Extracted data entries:

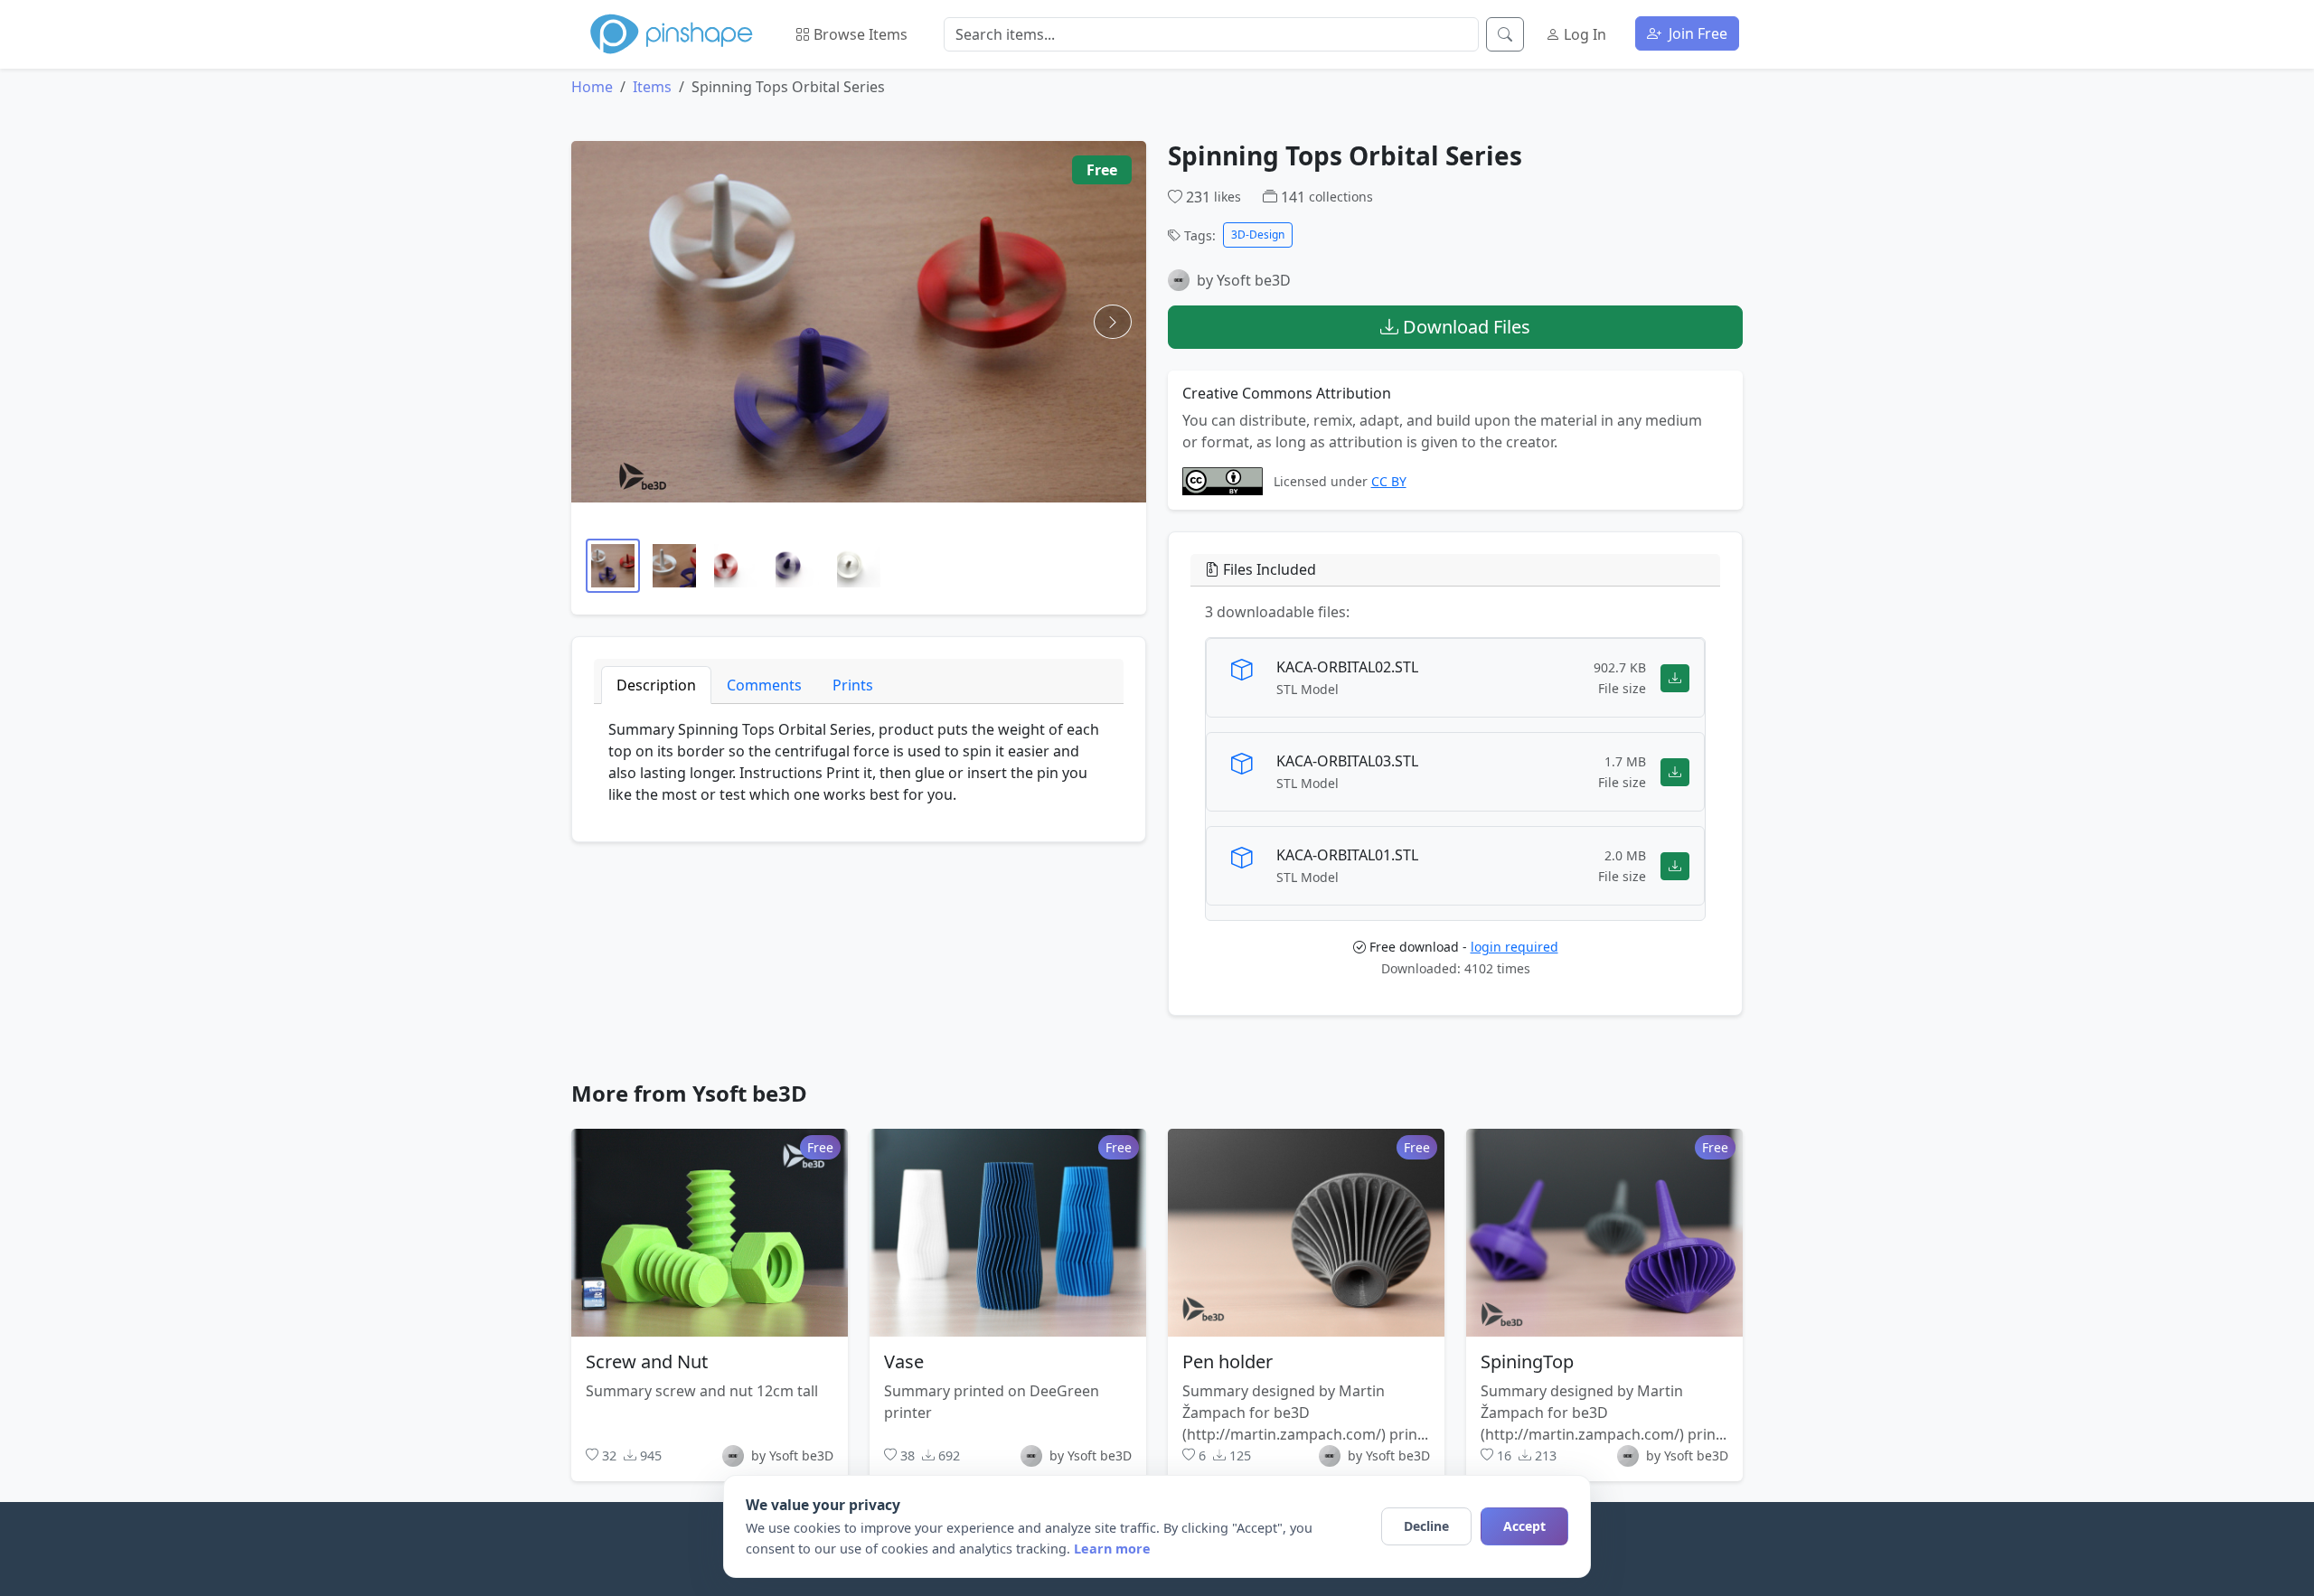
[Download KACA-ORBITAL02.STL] (1674, 677)
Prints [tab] (852, 685)
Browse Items (859, 34)
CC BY (1388, 481)
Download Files (1464, 327)
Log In (1583, 34)
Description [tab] (656, 685)
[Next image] (1113, 322)
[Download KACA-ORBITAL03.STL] (1674, 771)
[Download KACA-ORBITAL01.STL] (1674, 865)
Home (592, 87)
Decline (1426, 1526)
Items (652, 87)
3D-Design (1257, 234)
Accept (1524, 1526)
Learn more (1112, 1548)
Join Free (1696, 33)
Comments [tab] (764, 685)
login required (1514, 946)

▸ **What is expected**
What should appear is an exact copy of the lines from the one with "Learn more (1112, 1548)" through the end of the entries above, ends included, and no other text.

▸ **Answer area**
Learn more (1112, 1548)
Join Free (1696, 33)
Comments [tab] (764, 685)
login required (1514, 946)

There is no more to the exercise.